I'm trying to use the D3 Tree Layout to create a family tree of sorts and one of the things I noticed is that when I have many children nodes, it would stretch out horizontally across the screen. Ideally I would like a more vertical layout for these nodes so that people don't have to scroll across the screen and can just keep looking down the tree.
Here is what I currently see:
Now it might not be that bad, but if I had say 20 children, it would span across the whole screen and that is something I kind of want to avoid.
I have seen questions like this but this doesn't help me because I want a specific layout and not simply a resize... I have large nodes and they begin to collide with one another if I try to dynamically resize the tree -- shrinking the tree does not do me any good. I specifically need a different layout for situations where there are more than a certain number of children.
Here is kind of what I was envisioning/hoping for. Notice the root does not make this format because it has only 4 children. Ideally I want it so that if a parent has 5 or more children, it would result in the layout below. If the root had 5 children, it would result in this layout and the layout should simply stretch out vertically if users wanted to see the root's grandchildren (the A, B, C... nodes). If necessary I can get a diagram of that going:
I found a semi-similar question regarding custom children layouts and he said he had to play around with the actual d3js code. I kind of want to avoid this so I am hoping to find out if this is possible with d3js as it is right now and, if so, how to go about it? I don't need a complete answer, but a snippet of code proving that this is possible would be very helpful.
If necessary I can upload a JSFiddle for people to play around with.
Check out this fiddle:
http://jsfiddle.net/dyXzu/
I took the sample code from http://bl.ocks.org/mbostock/4339083 and made some modifications. Note that in the example, x and y are switched when drawing so the layout appears as a vertical tree.
The important thing I did was modifying the depth calculator:
Original:
// Normalize for fixed-depth.
nodes.forEach(function(d) { d.y = d.depth * 180; });
Fixed:
// Normalize for fixed-depth.
nodes.forEach(function (d) {
d.y = d.depth * 180;
if (d.parent != null) {
d.x = d.parent.x - (d.parent.children.length-1)*30/2
+ (d.parent.children.indexOf(d))*30;
}
// if the node has too many children, go in and fix their positions to two columns.

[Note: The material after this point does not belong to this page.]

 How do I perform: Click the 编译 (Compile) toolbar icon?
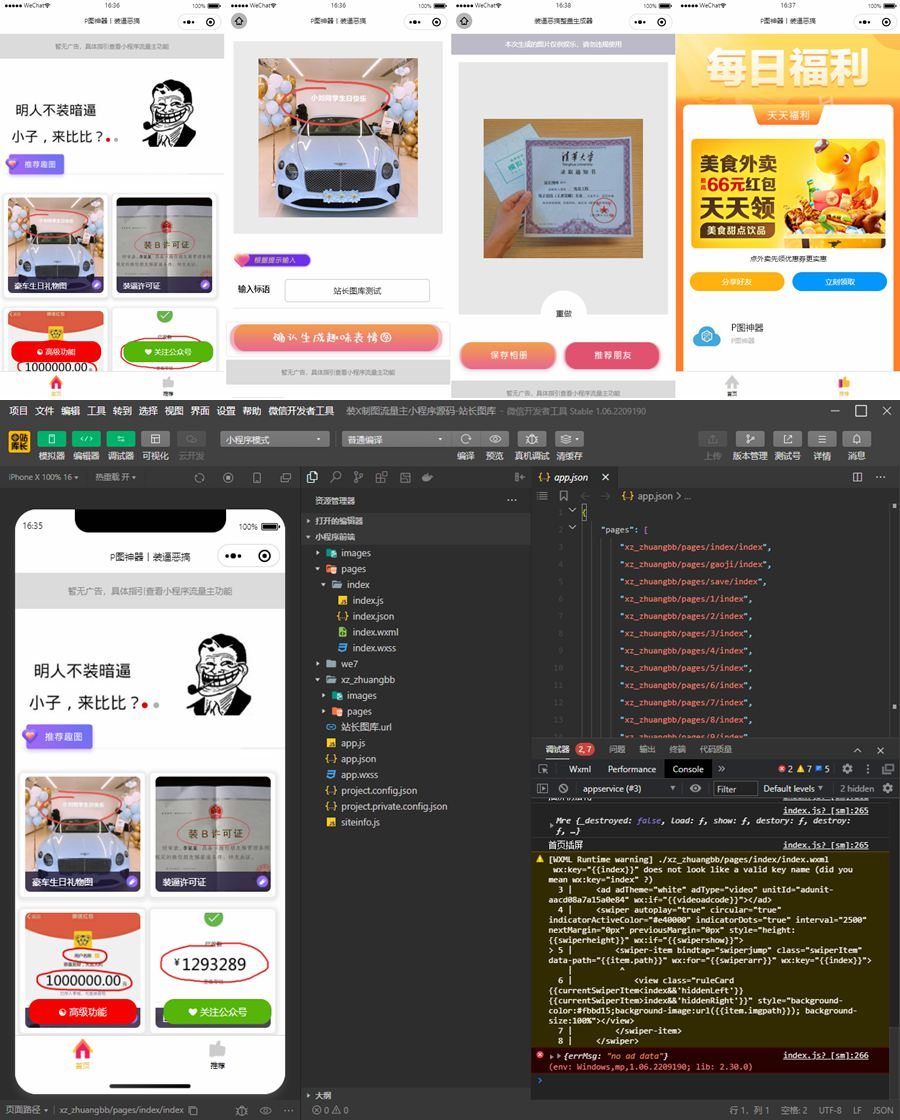[x=466, y=438]
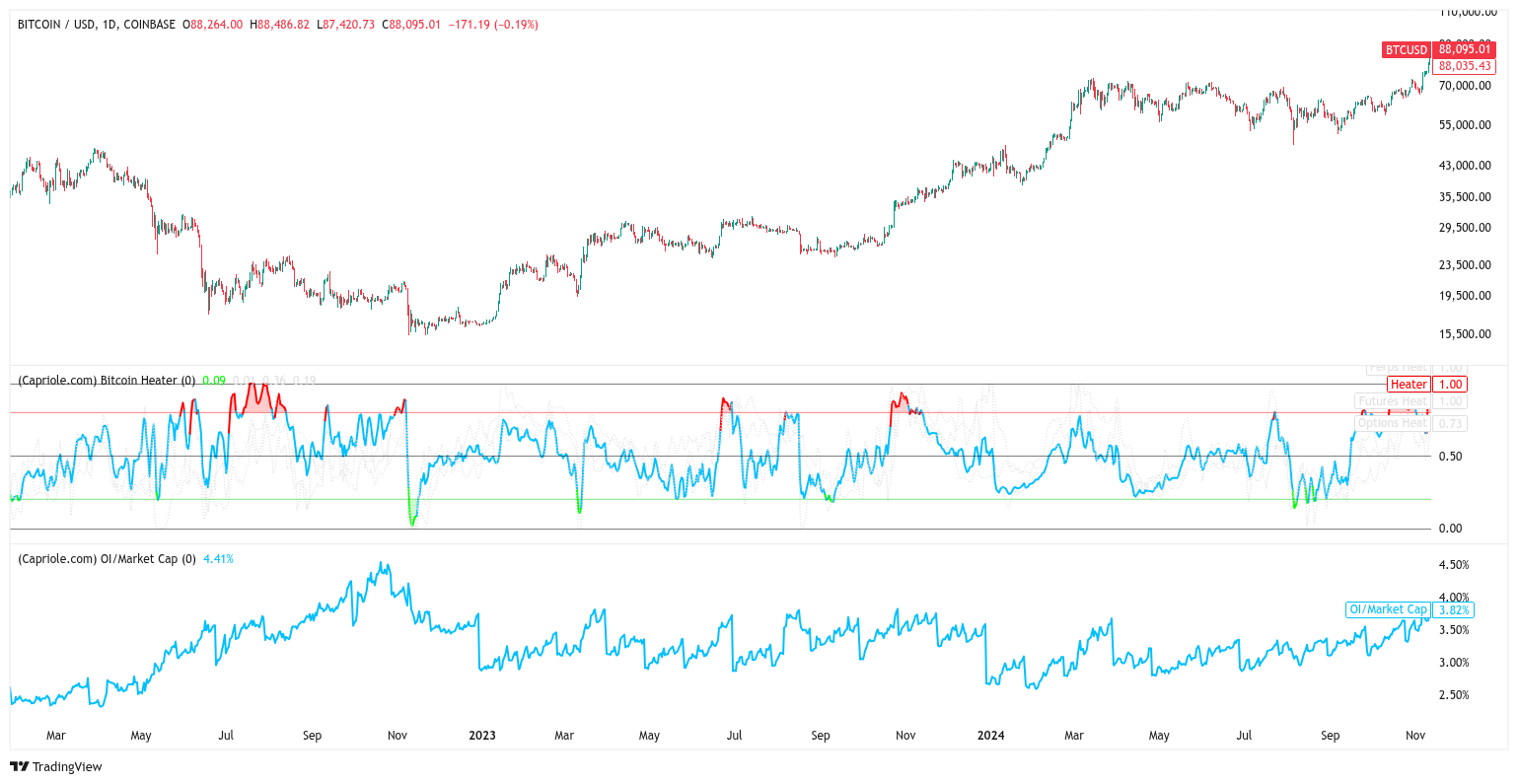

if (d.children != null && d.children.length > 4) {
d.children.forEach(function (d, i) {
d.y = (d.depth * 180 + i % 2 * 100);
d.x = d.parent.x - (d.parent.children.length-1)*30/4
+ (d.parent.children.indexOf(d))*30/2 - i % 2 * 15;
});
}
});
Basically, I manually calculate the position of each node, overriding d3's default node positioning. Note that now there's no auto-scaling for x. You could probably figure this out manually by first going through and counting open nodes (d.children is not null if they exist, d._children stores the nodes when they are closed), and then adding up the total x.
Nodes with children in the two-column layout look a little funky, but changing the line-drawing method should improve things.